Legal arguments over Sarah Palin email “hack”

Remember when Sarah Palin’s Yahoo email account was hacked last year, and details of her private emails were distributed across the internet? If you were reading the Clu-blog last September you’ll remember that her account was broken into by a hacker who correctly guessed the answers to her “secret questions” about her date of birth, her postal code, and information about where she met her husband.

A university student called David Kernell, in the city of Knoxville, Tennessee, was identified by the authorities as the main suspect.

Kernell has now appeared in court, asking for the charges against him to be dismissed.

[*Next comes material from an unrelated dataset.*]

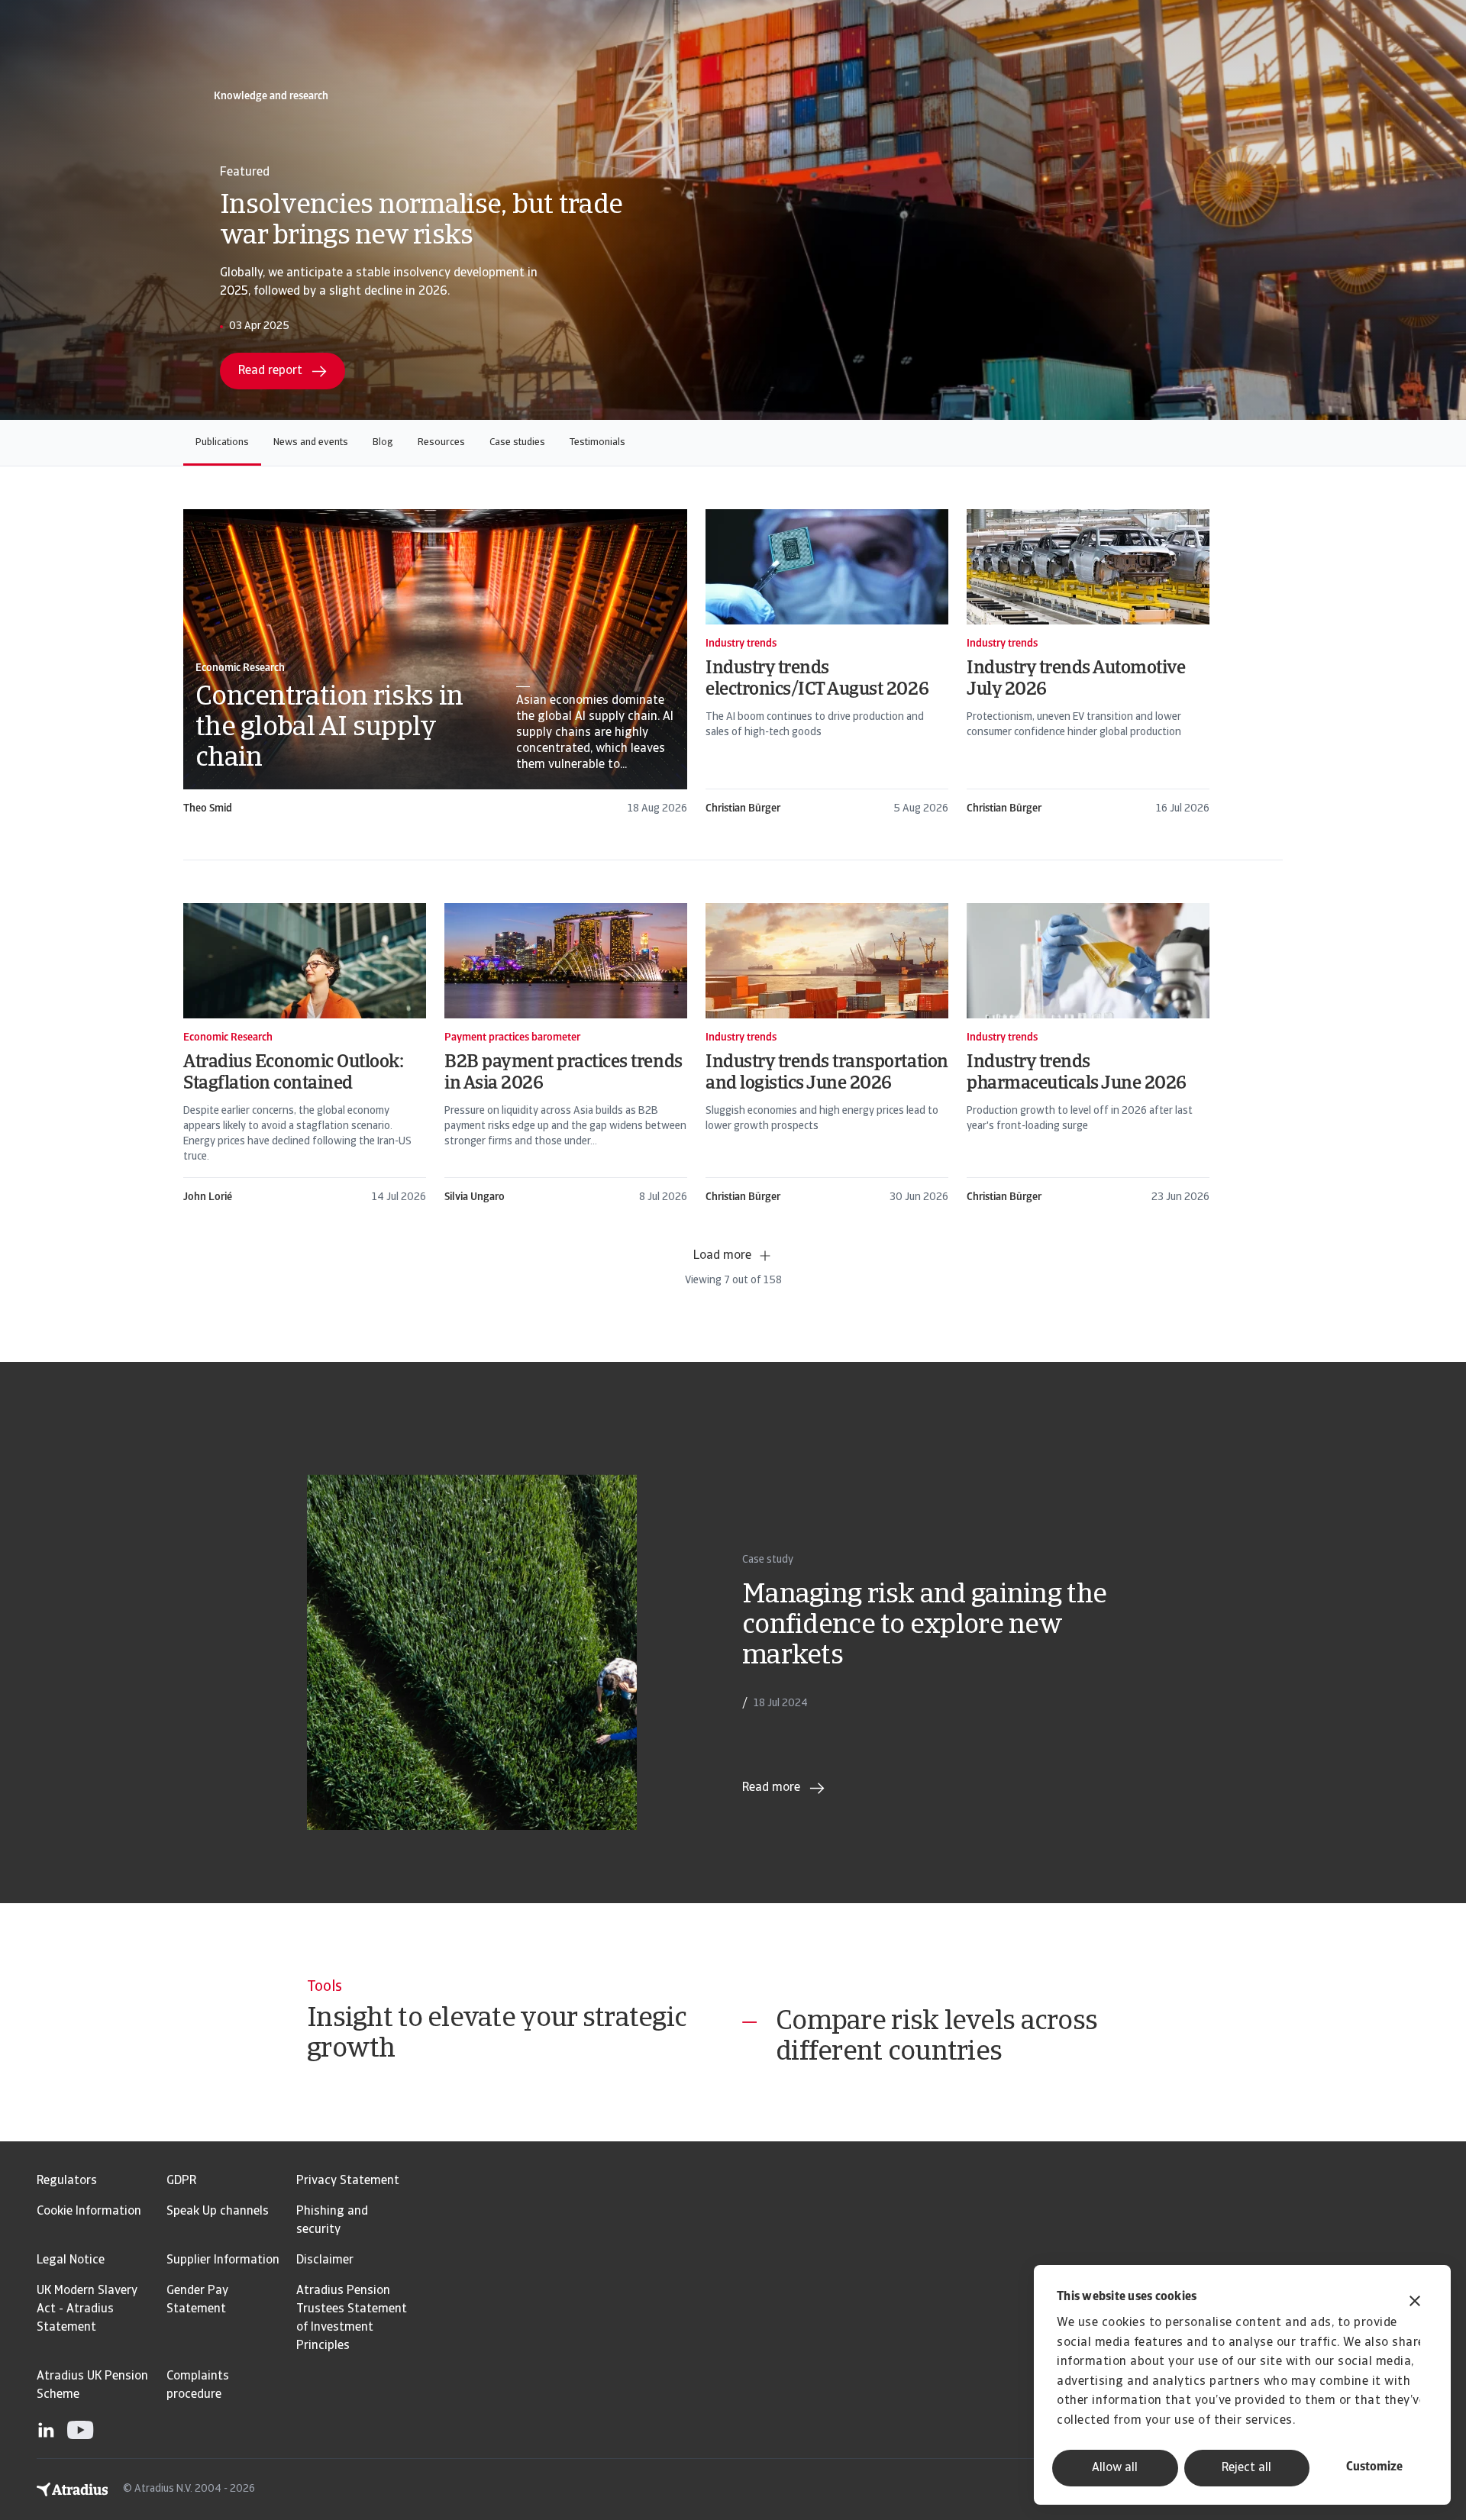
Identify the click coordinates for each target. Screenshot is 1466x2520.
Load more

Kernell’s legal team are arguing that because an email address isn’t a name or a number (which apparently is the legal definition of an identity), accessing it can’t be classified as identity theft. Hmm – maybe it’s time for the legal world to catch up with the real world in that case. I know a lot of people who only seem to have an identity online these days. 🙂

Fascinatingly, according to media reports, the court has agreed not to use the word “hacking” in the trial.

Instead they’re going to use the phrase “unauthorized access to a protected computer.” The only exception? – and you should make sure you’re not drinking a cup of coffee over your keyboard before you read this – it turns out that the prosecutors can quote David Kernell himself, who allegedly told people he hacked into the Republican Vice-Presidential candidate’s email account.


I hoped at the time that news of Palin’s lax attitude to her web email security (a problem she shares with Paris Hilton, as demonstrated in the video below) would warn others to take more care in future.

(Enjoy this video? You can check out more on the SophosLabs YouTube channel and subscribe if you like)

David Kernell’s trial is scheduled for 27th October, which in a cruel twist of fate is also his 22nd birthday. Personally I find it rather ironic that in a newspaper report about alleged identity theft, they reveal the full date of birth of the defendant – but there you go.